[TASK PROMPT]
Every line below from the one with "Expand the Toolchain dropdown" through the one with "The height and" is to be repeated exactly, with no picture among them.

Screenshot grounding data

↓↓↓

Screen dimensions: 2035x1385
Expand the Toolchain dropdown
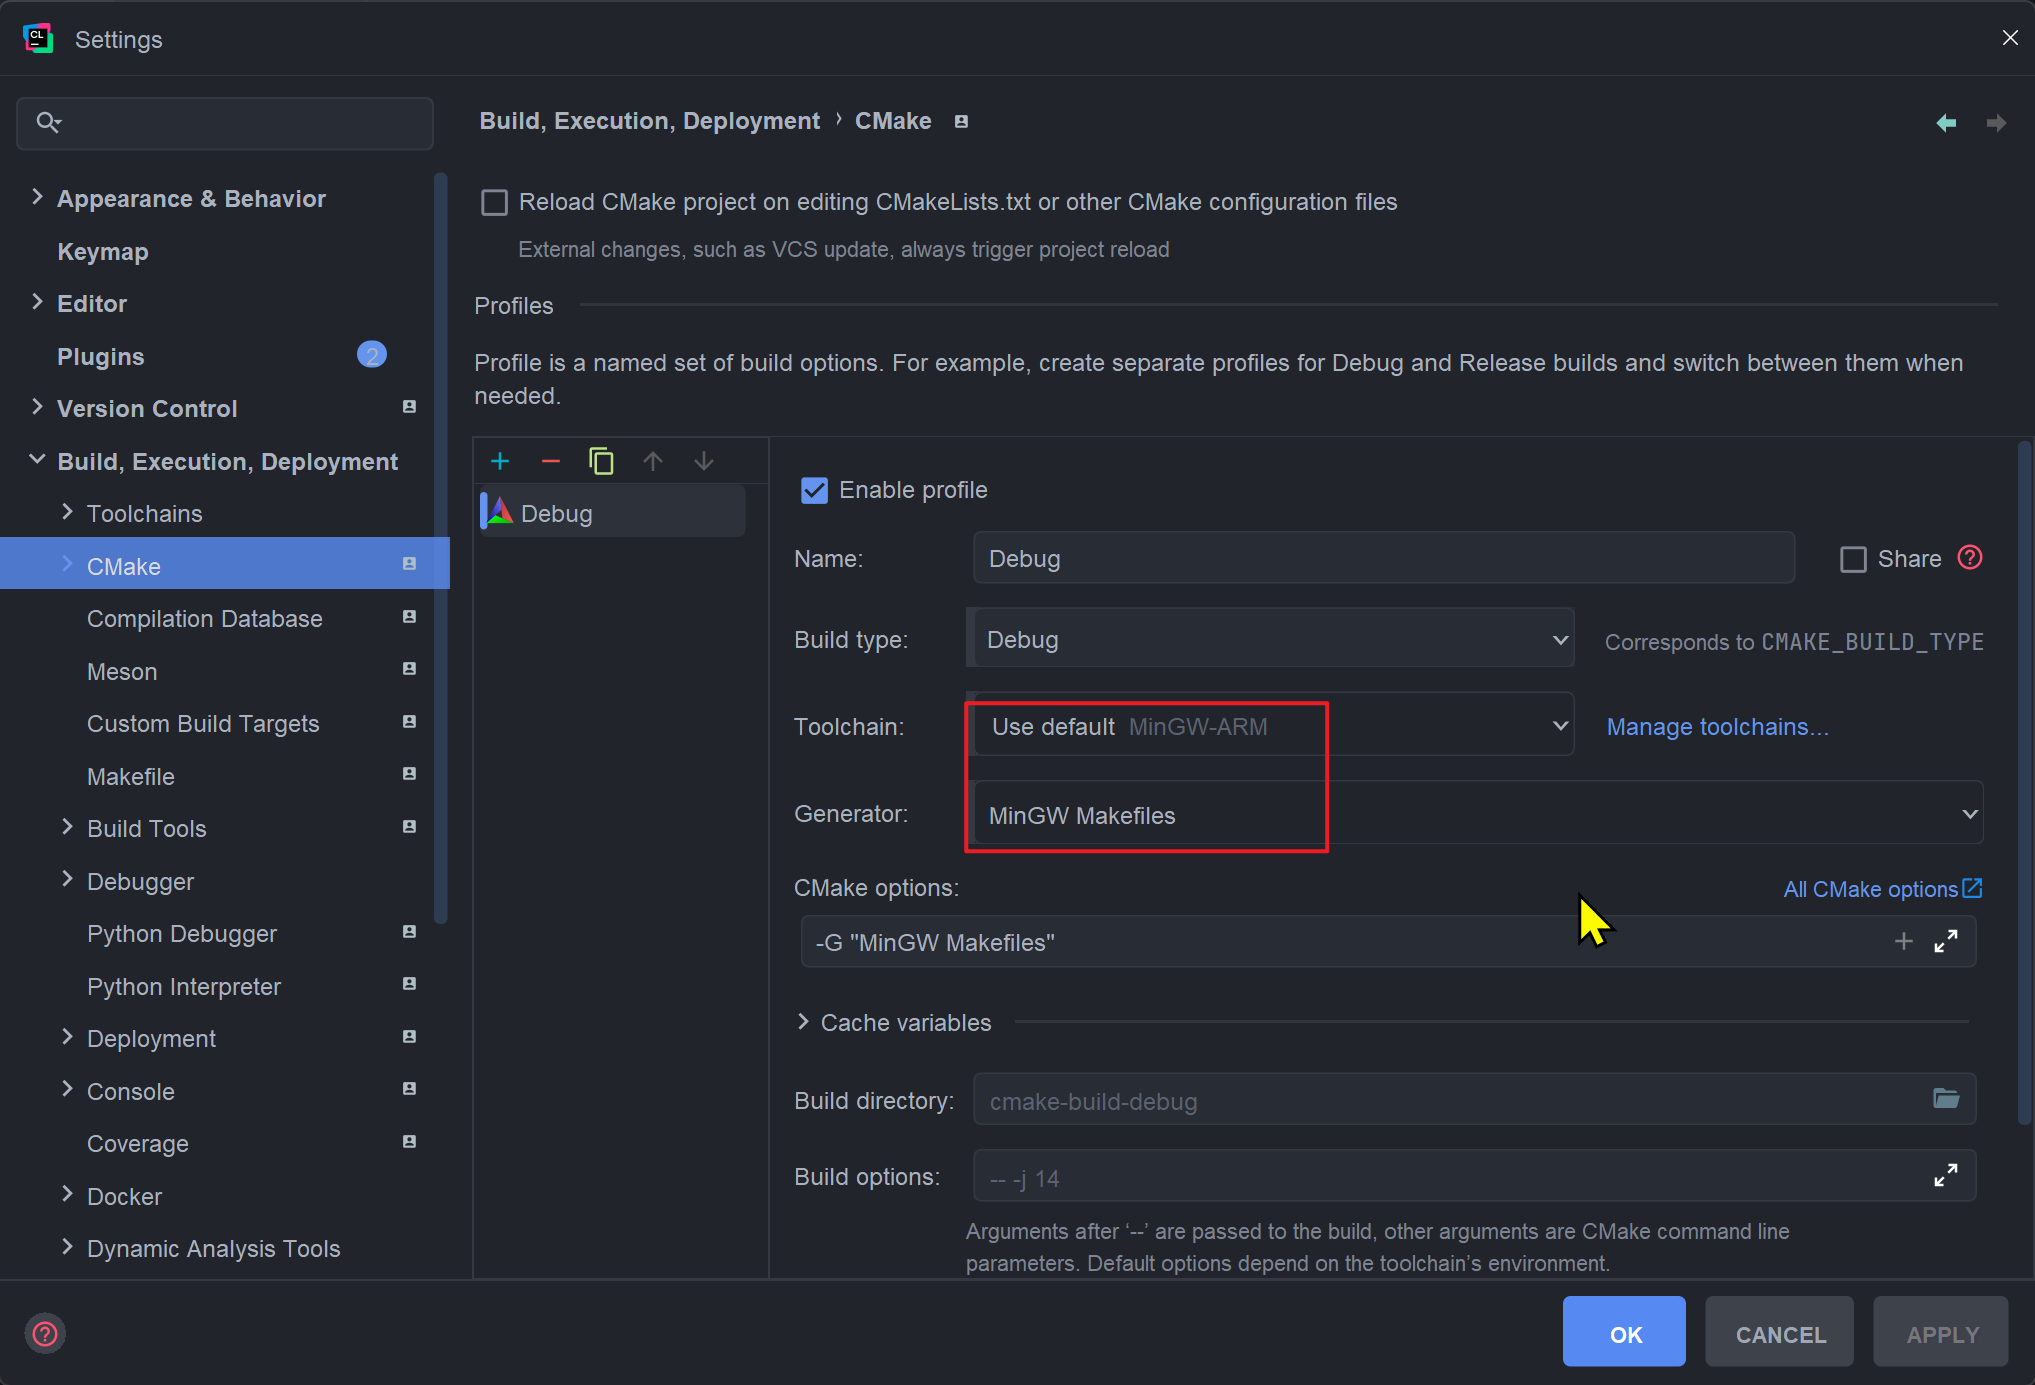pyautogui.click(x=1558, y=723)
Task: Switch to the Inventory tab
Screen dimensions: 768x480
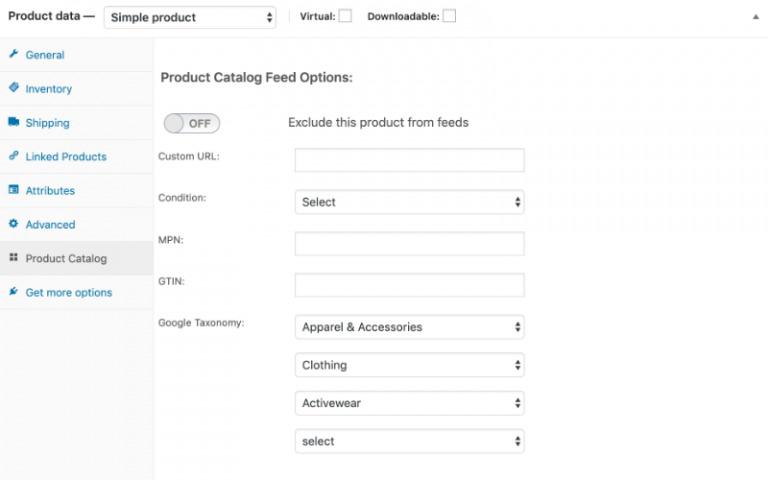Action: [48, 89]
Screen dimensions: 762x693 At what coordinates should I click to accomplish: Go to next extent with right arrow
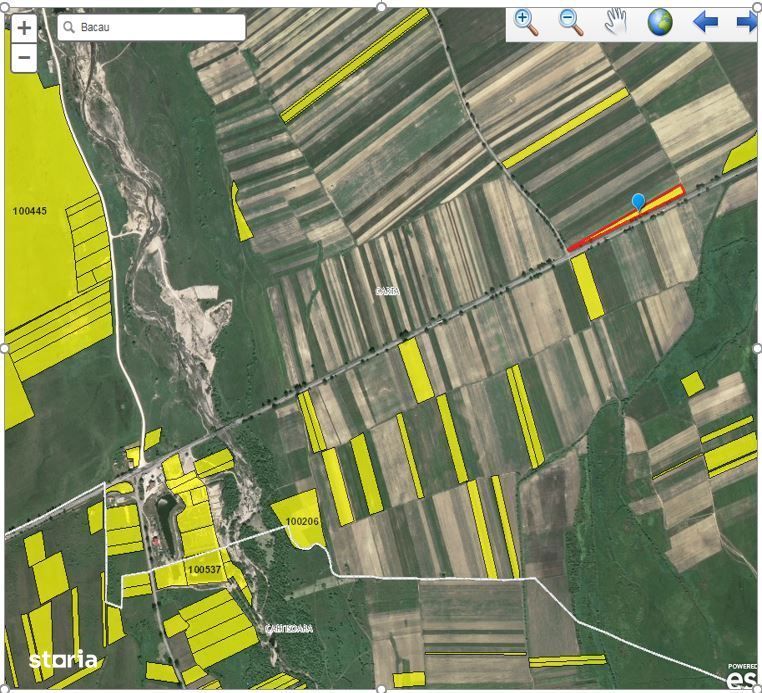coord(746,22)
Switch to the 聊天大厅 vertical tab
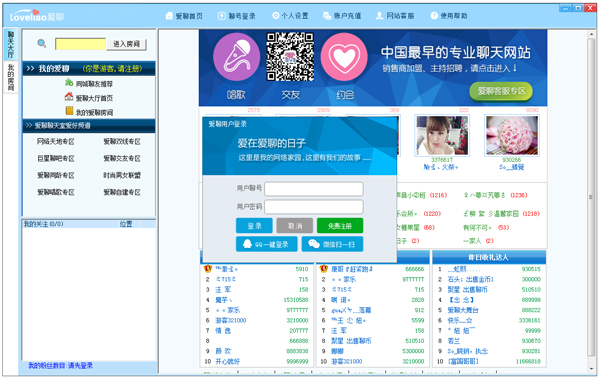The width and height of the screenshot is (600, 378). 10,44
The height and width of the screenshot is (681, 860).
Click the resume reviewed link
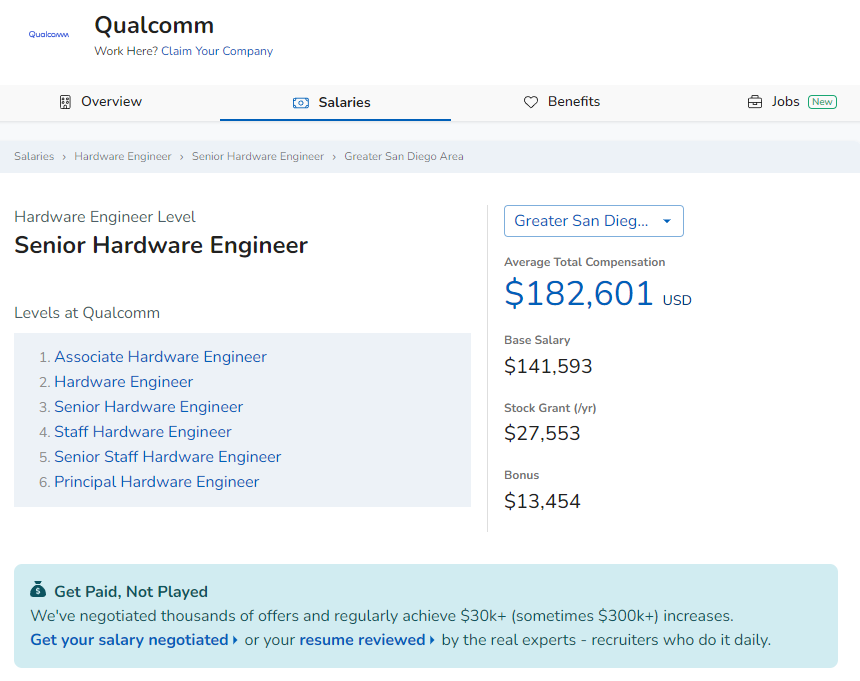pos(362,640)
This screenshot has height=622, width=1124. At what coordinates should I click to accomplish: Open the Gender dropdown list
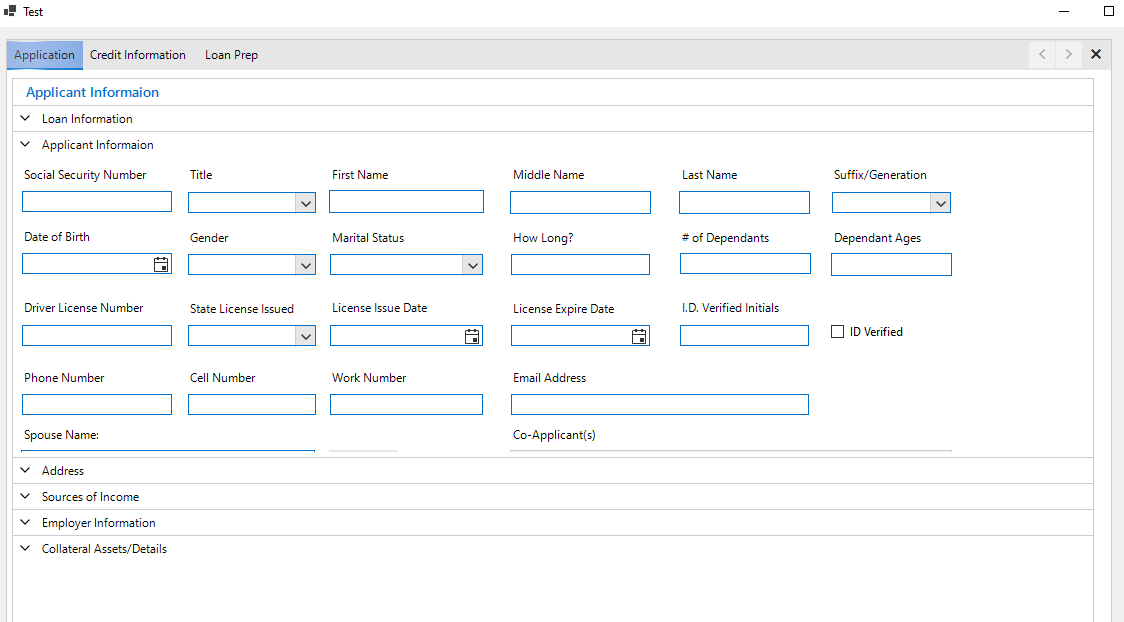point(305,265)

↑↑↑

[EXERCISE SOLUTION]
Expand the Toolchain dropdown
pyautogui.click(x=1558, y=723)
Task: Switch to the Inventory tab
Screen dimensions: 768x480
Action: [48, 89]
Screen dimensions: 762x693 At what coordinates should I click to accomplish: Go to next extent with right arrow
coord(746,22)
Switch to the 聊天大厅 vertical tab
The width and height of the screenshot is (600, 378). 10,44
The height and width of the screenshot is (681, 860).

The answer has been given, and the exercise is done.